Je suppose qu’il en sera ainsi durant les prochaines semaines y compris pendant les campagnes électorales. Personne ne peut croire que dans ses sermons Ghannouchi se contentera de parler des règles de la prière ou de ce qui est licite de ce qui ne l’est pas lors du pèlerinage.
La Mosquée en pays d’Islam est le lieu cardinal où les affaires de la cité sont évoquées sinon disséquées et on voit mal le président d’Ennahdha faire l’impasse sur ces questions-là précisément. Car on l’attend sur ce terrain et il ne manquera pas d’exploiter cette tribune privilégiée pour donner son avis sur les questions qui agitent la société.
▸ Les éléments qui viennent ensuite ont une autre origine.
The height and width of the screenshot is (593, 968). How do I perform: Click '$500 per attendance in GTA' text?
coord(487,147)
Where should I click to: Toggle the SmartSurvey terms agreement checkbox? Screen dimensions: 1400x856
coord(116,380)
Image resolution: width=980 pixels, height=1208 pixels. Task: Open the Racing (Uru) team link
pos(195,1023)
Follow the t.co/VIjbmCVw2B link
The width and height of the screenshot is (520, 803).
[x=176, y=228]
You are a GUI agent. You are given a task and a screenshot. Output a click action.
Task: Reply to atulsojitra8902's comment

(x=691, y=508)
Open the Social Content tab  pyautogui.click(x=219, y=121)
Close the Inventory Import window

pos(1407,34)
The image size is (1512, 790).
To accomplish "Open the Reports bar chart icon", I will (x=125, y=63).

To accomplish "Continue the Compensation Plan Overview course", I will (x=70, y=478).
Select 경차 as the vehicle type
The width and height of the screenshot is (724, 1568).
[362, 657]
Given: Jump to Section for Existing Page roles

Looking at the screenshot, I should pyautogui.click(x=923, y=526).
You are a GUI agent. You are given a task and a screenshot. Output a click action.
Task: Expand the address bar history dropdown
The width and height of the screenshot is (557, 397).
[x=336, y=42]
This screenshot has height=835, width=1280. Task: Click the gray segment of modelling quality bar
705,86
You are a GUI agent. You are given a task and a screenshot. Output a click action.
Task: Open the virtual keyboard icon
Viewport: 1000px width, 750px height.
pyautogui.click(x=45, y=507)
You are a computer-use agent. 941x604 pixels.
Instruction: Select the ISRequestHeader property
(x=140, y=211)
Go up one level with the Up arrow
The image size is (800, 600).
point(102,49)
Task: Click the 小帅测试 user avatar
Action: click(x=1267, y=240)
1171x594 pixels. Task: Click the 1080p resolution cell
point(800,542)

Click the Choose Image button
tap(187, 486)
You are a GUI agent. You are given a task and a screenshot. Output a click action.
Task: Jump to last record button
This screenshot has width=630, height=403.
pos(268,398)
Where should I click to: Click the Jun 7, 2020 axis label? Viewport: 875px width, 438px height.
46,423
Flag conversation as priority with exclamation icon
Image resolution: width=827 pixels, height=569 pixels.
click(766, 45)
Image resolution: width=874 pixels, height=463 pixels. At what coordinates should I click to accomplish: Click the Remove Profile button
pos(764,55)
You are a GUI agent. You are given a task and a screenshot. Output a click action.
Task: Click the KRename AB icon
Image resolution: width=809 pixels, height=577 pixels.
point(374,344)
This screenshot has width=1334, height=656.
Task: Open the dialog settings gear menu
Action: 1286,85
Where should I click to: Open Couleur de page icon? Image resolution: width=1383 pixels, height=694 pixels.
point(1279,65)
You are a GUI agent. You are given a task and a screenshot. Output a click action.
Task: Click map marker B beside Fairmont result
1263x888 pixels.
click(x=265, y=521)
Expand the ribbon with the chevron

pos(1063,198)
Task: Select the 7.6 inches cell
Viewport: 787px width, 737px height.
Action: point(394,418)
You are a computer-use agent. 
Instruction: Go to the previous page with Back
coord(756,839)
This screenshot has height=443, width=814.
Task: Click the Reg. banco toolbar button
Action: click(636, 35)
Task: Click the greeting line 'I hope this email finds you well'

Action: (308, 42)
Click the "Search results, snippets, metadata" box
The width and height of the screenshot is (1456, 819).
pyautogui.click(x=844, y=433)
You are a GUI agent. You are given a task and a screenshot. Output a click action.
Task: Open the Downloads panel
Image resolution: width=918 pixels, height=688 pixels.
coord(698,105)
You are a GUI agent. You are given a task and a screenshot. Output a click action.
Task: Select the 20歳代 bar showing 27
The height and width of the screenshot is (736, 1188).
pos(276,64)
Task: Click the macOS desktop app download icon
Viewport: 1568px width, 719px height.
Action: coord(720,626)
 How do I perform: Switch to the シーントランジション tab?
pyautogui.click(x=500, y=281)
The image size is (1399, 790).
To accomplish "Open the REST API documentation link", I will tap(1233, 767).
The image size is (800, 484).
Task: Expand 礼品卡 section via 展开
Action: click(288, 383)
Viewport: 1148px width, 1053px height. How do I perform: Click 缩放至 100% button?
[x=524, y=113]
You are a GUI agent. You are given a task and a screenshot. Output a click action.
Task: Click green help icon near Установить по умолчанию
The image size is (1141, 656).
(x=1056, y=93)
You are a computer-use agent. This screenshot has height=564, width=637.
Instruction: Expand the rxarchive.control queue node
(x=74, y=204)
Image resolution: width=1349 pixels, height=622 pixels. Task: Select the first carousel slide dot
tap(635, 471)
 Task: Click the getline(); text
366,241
Tribune privilégiée car c’est le lieu où on ne peut apporter la contradiction au prêcheur. Lui parle tous les autres écoutent respectueusement et n’ont pas droit au chapitre. Il faut savoir que la prière du fidèle est frappée de nullité s’il dit un seul mot à son voisin lorsque l’imam parle comme on ne manque pas d’ailleurs à le rappeler au début de la prière du vendredi en se basant sur des hadiths du prophète.
Qui oserait appeler le président du parti islamiste à arrêter ses prêches du vendredi au moins pendant les campagnes électorales qui dureront un mois pour les deux scrutins. Il ne sera pas seul dans ce cas. Plusieurs dirigeants d’Ennahdha sont dans la même posture. Des Imams à l’occasion. Leur seule présence est en elle-même une indication vers quoi leurs cœurs penchent. C’est en soi plus qu’un discours.
Il faudrait que les parrains du dialogue national puissent être saisis d’une question aussi cruciale dont dépend pour beaucoup le climat serein qui doit prévaloir en vue de mener les élections à bon port.